Il y eu un blanc, et j'en ai profité pour m'asseoir sur mon lit. Ma mère s'est assise à mes côtés, une main sur mon dos, l'autre sur ma jambe.

— Chérie, m'a-t-elle dit soudainement douce, c'est ce qu'il t'a dit ? Que tu n'avais pas le droit de penser ?

Je n'ai pas répondu.

— Je... Je suis désolée. C'est horrible.

— Effectivement, ai-je fini par lâcher.

— Eh bien... Après... Après ça, je comprends que tu ne veuilles plus le voir. Tu as le droit. Oublions ce portrait. Oublions-le. Ton père trouvera un autre fournisseur de bois.

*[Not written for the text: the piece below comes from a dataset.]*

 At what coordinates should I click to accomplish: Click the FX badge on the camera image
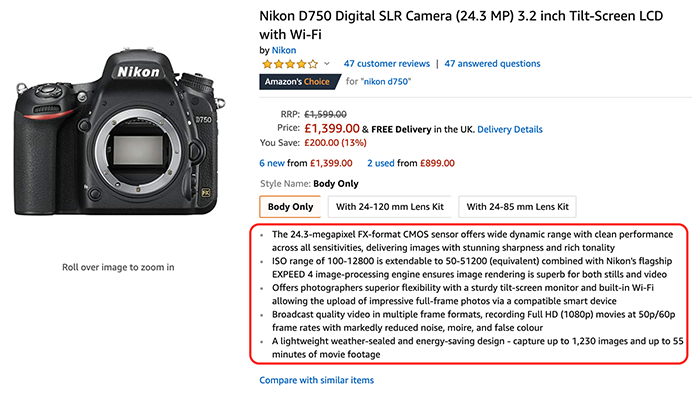(205, 193)
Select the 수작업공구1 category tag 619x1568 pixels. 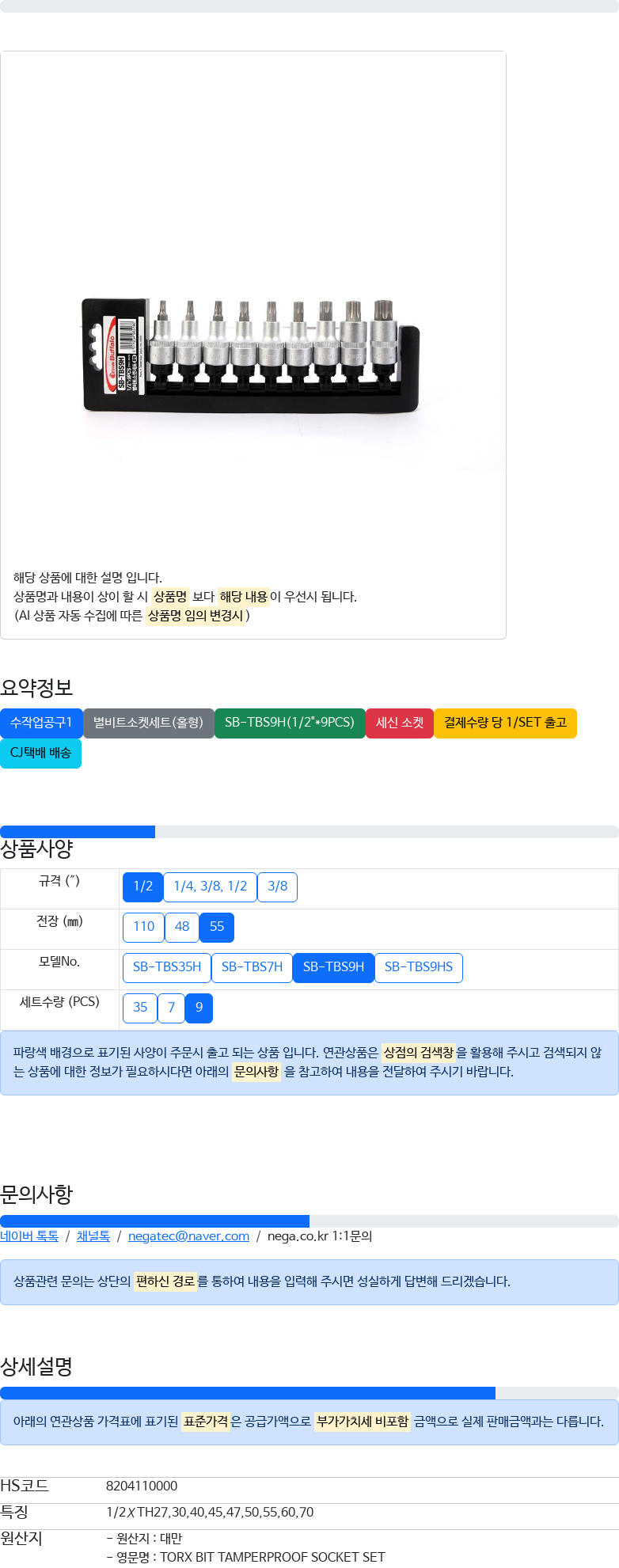(41, 723)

Elle finissait enfin par l'avouer...

— Je suis désolée qu'il t'aie dit ça, a-t-elle bafouillé en lâchant une larme. Il ne devrait pas. Ce n'est qu'un idiot. Une femme a le droit de penser au même titre qu'un homme.

— Ce n'est rien mère. J'ai l'habitude.

Elle m'a prise dans ses bras et nous sommes restées ainsi pendant plus d'un quart d'heure.